━━ Data records ━━

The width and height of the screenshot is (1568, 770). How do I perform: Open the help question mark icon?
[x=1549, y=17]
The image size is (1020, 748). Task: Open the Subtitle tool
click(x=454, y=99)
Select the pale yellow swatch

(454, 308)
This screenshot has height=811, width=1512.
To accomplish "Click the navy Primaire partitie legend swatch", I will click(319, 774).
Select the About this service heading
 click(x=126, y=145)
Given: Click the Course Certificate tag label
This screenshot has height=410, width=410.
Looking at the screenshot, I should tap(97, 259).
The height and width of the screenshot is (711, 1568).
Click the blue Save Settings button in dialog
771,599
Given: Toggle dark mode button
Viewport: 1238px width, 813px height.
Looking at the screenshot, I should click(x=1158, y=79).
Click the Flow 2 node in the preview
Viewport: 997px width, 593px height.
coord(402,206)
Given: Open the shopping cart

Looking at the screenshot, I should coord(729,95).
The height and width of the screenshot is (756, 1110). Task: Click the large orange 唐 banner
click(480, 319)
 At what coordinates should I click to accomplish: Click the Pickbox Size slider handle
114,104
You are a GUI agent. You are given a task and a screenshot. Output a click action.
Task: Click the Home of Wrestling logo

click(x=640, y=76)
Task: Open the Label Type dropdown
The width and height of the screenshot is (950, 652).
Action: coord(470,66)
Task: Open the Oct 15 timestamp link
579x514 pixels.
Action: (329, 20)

━━━

* [What needs to be done]: Your answer must be the full set of entries, copied exactly.

* [Reply to the exercise]:
The width and height of the screenshot is (1568, 770). How do I perform: Open the help question mark icon?
[x=1549, y=17]
The image size is (1020, 748). Task: Open the Subtitle tool
click(x=454, y=99)
Select the pale yellow swatch

(454, 308)
This screenshot has height=811, width=1512.
To accomplish "Click the navy Primaire partitie legend swatch", I will click(319, 774).
Select the About this service heading
 click(x=126, y=145)
Given: Click the Course Certificate tag label
This screenshot has height=410, width=410.
Looking at the screenshot, I should tap(97, 259).
The height and width of the screenshot is (711, 1568).
Click the blue Save Settings button in dialog
771,599
Given: Toggle dark mode button
Viewport: 1238px width, 813px height.
Looking at the screenshot, I should click(x=1158, y=79).
Click the Flow 2 node in the preview
Viewport: 997px width, 593px height.
coord(402,206)
Given: Open the shopping cart

Looking at the screenshot, I should coord(729,95).
The height and width of the screenshot is (756, 1110). Task: Click the large orange 唐 banner
click(480, 319)
 At what coordinates should I click to accomplish: Click the Pickbox Size slider handle
114,104
You are a GUI agent. You are given a task and a screenshot. Output a click action.
Task: Click the Home of Wrestling logo

click(x=640, y=76)
Task: Open the Label Type dropdown
The width and height of the screenshot is (950, 652).
Action: coord(470,66)
Task: Open the Oct 15 timestamp link
579x514 pixels.
Action: (329, 20)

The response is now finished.